_Exercise requirements_
Write out the lines of the material below exactly as they appear, starting from the first line of the material and ending with the line that contains "Action: (x=889, y=220)", including both of those lines.

** BEGIN **

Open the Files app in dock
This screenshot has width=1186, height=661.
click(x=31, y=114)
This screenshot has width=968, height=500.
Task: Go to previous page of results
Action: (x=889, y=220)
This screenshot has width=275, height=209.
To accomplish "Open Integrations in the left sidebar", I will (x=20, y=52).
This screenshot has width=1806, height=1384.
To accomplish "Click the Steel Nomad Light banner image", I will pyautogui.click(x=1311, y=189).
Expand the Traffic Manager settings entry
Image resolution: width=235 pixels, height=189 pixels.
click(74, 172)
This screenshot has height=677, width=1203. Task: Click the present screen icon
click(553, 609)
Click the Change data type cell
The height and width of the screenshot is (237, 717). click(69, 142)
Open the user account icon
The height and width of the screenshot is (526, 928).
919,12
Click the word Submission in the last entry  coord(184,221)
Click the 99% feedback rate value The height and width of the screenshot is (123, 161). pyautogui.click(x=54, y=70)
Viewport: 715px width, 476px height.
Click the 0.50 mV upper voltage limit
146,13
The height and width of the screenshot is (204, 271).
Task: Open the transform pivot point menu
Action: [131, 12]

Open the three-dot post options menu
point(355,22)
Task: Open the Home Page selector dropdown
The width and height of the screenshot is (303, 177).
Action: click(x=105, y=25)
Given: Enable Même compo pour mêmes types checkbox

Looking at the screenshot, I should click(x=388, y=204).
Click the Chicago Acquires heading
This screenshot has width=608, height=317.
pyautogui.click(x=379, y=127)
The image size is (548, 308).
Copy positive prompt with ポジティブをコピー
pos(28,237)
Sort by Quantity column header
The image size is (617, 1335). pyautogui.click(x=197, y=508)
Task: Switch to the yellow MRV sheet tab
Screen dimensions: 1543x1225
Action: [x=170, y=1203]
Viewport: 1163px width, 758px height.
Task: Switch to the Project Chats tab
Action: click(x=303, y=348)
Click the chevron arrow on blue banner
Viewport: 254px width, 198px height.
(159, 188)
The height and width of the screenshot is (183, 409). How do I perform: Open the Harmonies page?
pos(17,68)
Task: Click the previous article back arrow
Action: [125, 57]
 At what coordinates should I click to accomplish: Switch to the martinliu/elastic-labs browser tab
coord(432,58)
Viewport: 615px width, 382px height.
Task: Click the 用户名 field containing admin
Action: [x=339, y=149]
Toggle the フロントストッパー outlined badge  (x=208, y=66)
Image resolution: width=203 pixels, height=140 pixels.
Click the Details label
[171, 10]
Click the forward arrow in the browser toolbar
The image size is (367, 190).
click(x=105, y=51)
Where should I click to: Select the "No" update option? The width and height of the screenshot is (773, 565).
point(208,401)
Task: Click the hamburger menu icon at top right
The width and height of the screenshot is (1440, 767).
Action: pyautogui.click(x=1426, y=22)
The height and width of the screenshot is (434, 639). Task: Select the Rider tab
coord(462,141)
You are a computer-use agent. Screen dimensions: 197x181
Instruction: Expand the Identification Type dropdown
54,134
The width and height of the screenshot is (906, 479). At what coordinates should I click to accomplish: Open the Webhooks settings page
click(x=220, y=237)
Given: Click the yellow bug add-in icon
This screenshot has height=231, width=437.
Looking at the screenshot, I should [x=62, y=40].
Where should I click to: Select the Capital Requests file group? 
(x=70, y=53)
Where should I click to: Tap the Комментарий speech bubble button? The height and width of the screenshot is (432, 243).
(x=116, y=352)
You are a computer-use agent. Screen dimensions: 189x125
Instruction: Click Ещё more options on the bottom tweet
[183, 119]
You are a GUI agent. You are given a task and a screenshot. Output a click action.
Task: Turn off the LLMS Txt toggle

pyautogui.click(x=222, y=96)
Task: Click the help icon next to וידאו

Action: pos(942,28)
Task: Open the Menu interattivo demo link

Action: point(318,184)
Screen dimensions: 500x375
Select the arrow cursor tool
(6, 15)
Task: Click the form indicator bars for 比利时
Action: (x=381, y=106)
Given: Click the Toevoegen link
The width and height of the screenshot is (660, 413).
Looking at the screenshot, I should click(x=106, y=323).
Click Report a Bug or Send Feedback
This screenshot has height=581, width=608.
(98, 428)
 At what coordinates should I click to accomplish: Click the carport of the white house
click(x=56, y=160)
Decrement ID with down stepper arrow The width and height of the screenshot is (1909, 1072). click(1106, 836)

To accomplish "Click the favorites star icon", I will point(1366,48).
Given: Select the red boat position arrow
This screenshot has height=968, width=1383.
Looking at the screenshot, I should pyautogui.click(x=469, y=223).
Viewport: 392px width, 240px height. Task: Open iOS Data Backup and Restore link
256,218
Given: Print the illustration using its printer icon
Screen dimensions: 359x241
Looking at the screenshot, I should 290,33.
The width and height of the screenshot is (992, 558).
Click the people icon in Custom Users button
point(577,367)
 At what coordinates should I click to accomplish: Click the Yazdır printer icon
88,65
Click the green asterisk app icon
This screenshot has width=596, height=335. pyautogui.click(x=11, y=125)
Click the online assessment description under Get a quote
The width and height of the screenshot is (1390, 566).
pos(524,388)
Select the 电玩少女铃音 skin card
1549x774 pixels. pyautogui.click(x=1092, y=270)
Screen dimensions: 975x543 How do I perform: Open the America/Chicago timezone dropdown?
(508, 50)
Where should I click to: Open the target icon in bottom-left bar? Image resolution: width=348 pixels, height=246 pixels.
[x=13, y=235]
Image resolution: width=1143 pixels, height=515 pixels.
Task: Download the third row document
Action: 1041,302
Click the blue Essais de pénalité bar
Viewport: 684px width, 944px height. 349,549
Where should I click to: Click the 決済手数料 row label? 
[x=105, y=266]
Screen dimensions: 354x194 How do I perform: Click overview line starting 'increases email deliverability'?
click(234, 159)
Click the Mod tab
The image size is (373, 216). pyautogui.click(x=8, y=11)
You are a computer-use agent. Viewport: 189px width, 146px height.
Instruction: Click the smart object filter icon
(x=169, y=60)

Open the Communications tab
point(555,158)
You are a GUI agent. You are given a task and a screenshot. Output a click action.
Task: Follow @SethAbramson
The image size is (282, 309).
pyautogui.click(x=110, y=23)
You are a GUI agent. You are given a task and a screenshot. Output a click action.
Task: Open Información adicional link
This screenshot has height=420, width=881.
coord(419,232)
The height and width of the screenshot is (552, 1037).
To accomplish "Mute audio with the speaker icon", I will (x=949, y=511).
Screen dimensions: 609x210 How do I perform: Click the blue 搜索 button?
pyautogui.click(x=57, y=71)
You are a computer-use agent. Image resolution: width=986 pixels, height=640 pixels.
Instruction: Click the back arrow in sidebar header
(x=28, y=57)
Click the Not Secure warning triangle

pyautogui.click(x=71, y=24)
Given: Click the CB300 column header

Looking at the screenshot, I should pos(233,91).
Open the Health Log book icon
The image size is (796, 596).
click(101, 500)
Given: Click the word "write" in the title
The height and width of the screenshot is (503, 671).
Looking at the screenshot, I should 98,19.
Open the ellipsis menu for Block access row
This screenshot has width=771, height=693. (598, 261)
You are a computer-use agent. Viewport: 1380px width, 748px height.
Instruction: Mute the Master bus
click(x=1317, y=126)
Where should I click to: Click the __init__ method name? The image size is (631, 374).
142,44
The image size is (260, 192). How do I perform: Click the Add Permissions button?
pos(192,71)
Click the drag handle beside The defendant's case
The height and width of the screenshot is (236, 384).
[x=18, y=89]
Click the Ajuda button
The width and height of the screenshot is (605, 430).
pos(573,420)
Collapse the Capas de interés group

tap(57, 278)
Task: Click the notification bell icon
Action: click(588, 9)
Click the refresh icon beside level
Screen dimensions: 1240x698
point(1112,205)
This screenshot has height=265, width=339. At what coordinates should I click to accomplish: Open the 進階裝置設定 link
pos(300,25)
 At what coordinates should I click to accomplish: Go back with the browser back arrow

** END **

_Completed exercise_
Open the Files app in dock
This screenshot has width=1186, height=661.
click(x=31, y=114)
This screenshot has width=968, height=500.
Task: Go to previous page of results
Action: (x=889, y=220)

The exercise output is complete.